**PROVIDED RECORDS**.
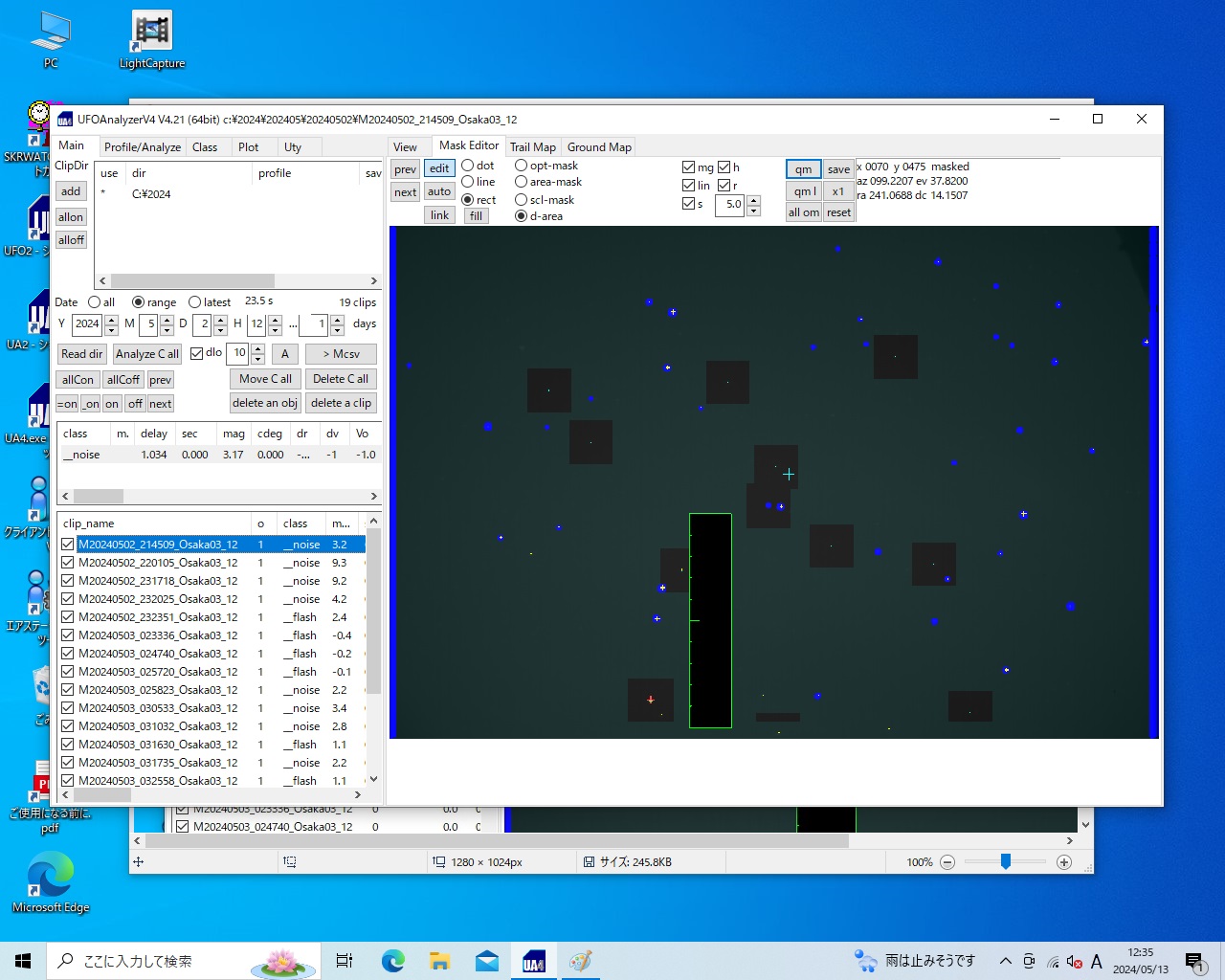
Task: Increase the year spinner value
Action: point(112,319)
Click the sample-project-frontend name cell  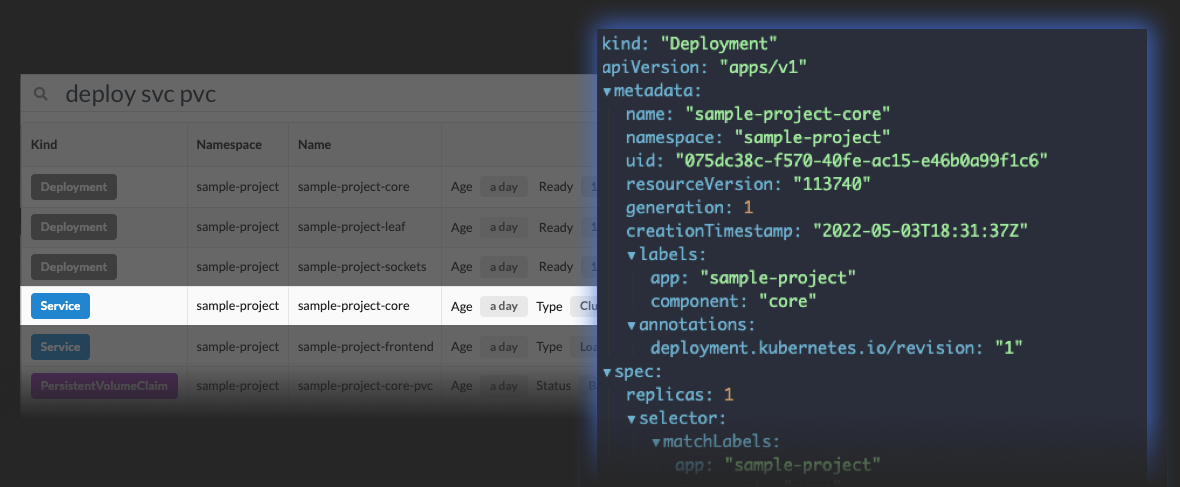pos(365,347)
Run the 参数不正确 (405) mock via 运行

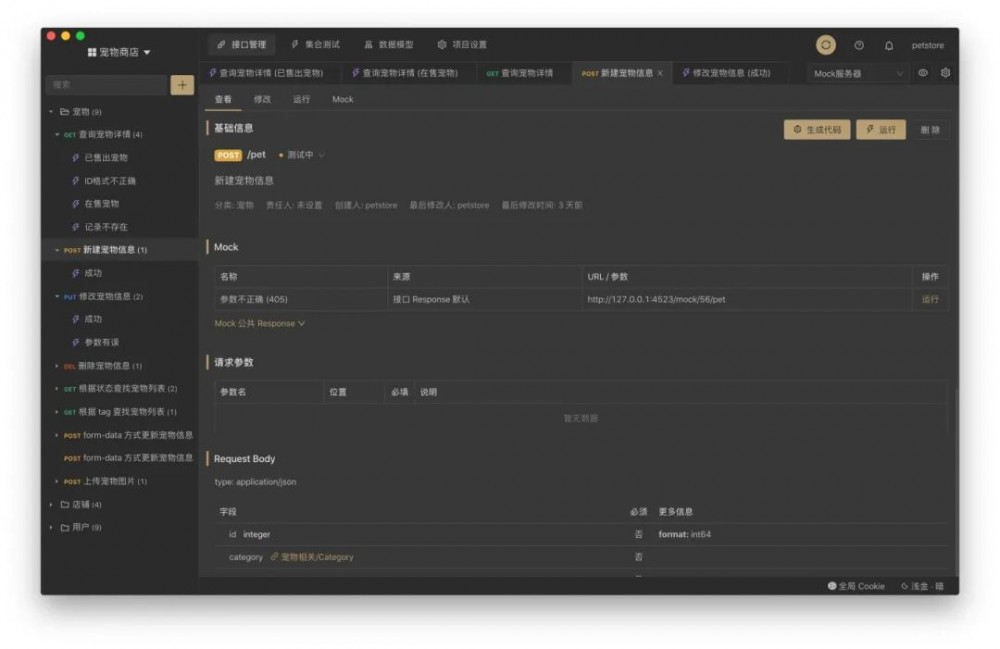[932, 299]
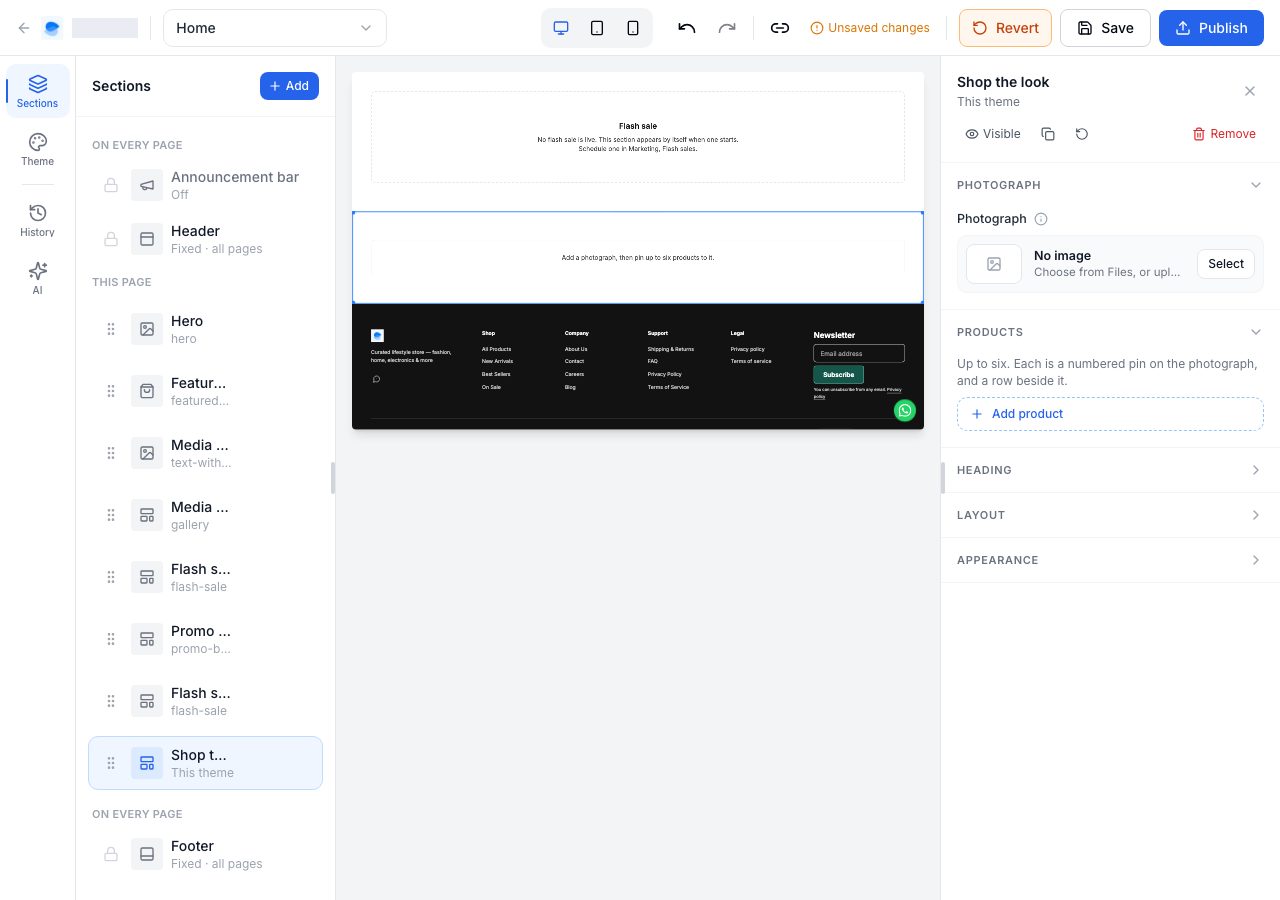
Task: Toggle the Visible eye control
Action: pyautogui.click(x=993, y=134)
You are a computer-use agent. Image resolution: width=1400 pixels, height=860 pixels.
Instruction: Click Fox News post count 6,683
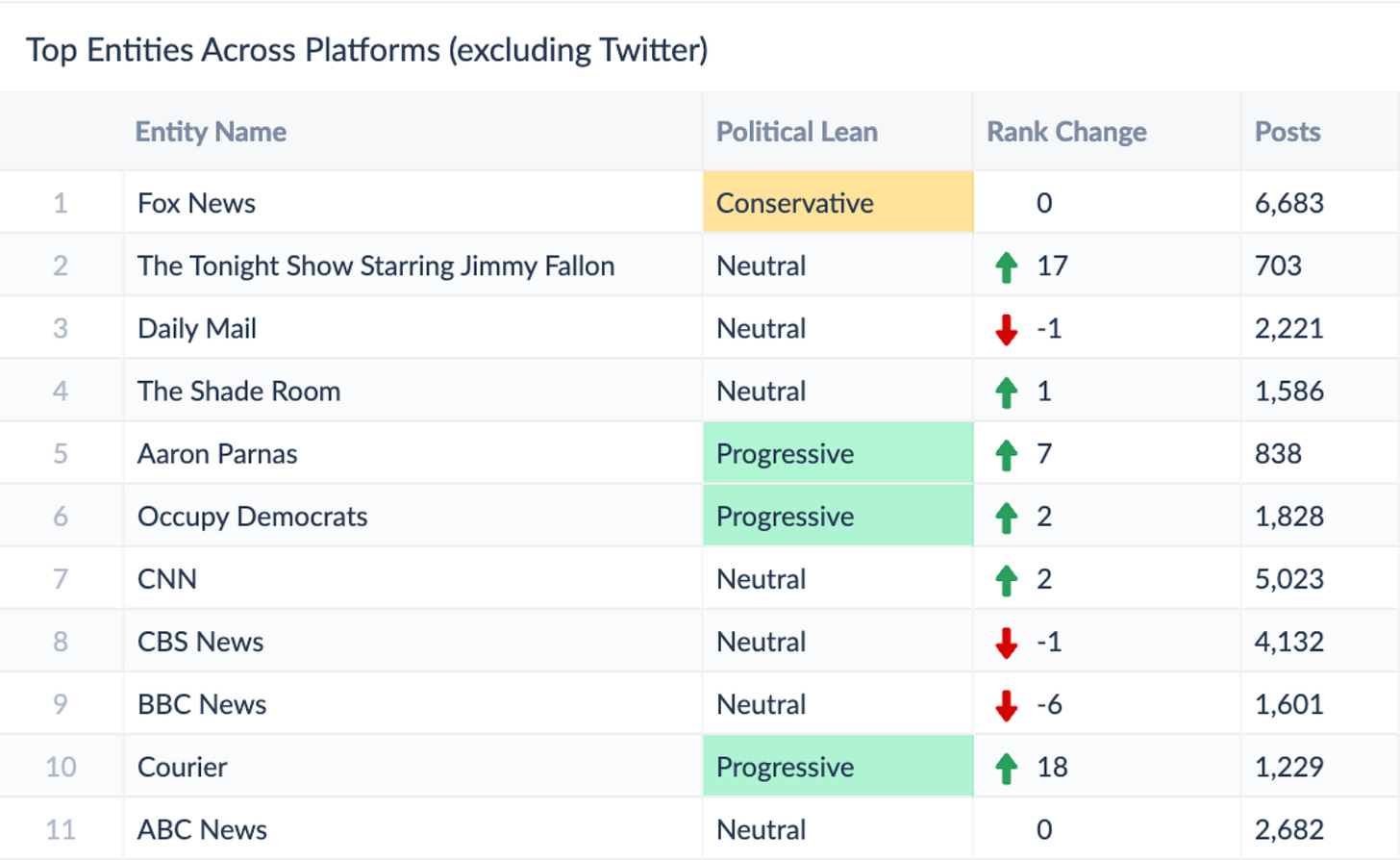(1288, 203)
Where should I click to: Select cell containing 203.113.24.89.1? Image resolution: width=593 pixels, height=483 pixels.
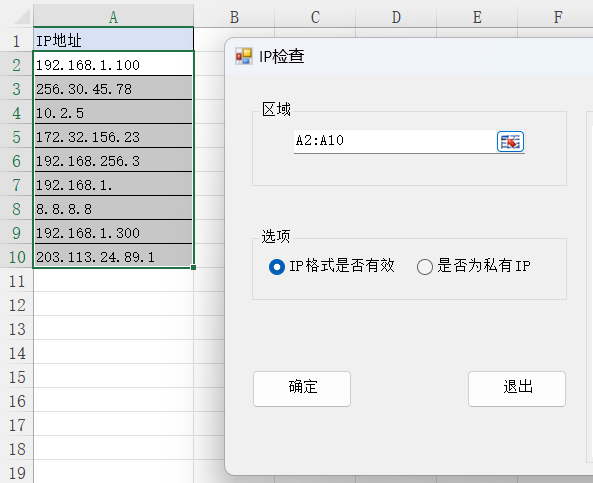point(113,256)
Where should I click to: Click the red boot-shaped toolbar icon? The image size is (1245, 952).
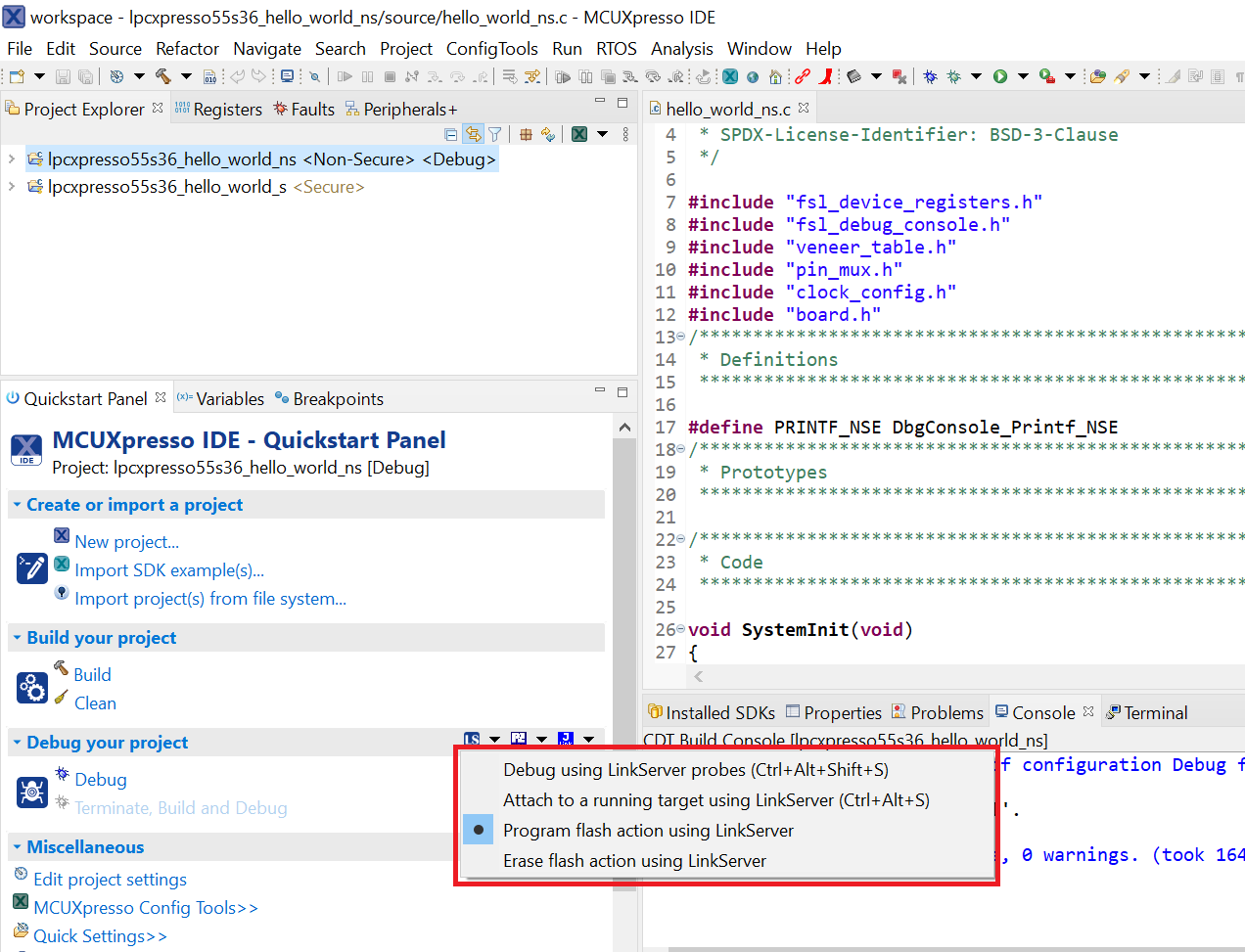[827, 76]
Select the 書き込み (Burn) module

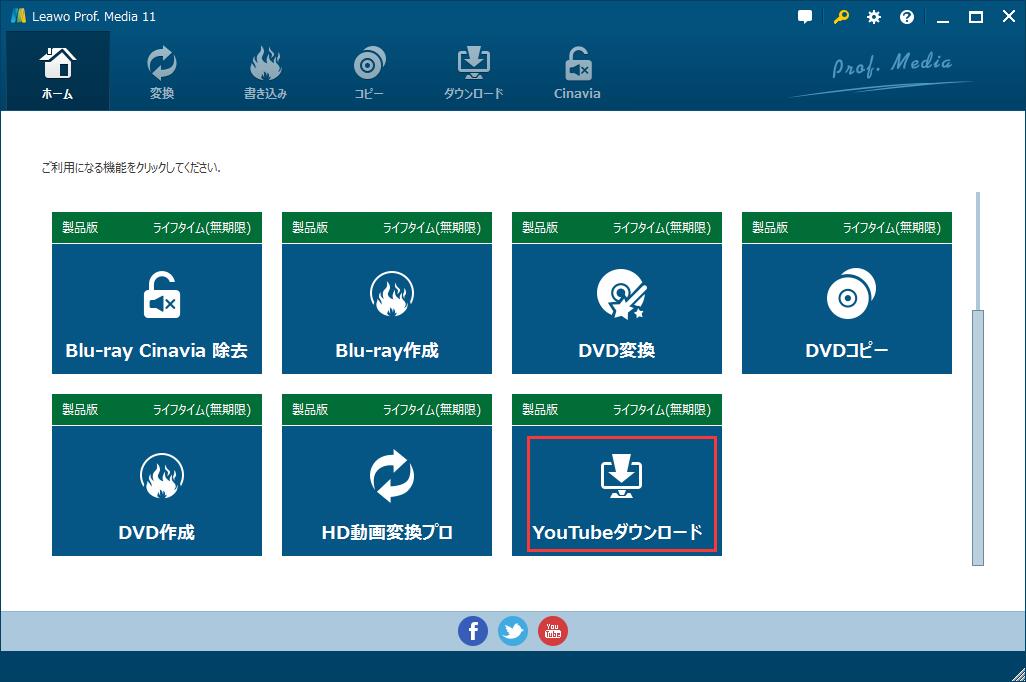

**EXERCISE GOAL**.
Print only the lines from the line that contains "Instruction: Click Fox News post count 6,683" to the final line of the data, inclusive. Pictures stay out.

**TASK RESPONSE**.
Instruction: Click Fox News post count 6,683
(1288, 203)
Where should I click to: Select cell containing 203.113.24.89.1? Image resolution: width=593 pixels, height=483 pixels.
point(113,256)
Where should I click to: Click the red boot-shaped toolbar icon? The image size is (1245, 952).
[827, 76]
Select the 書き込み (Burn) module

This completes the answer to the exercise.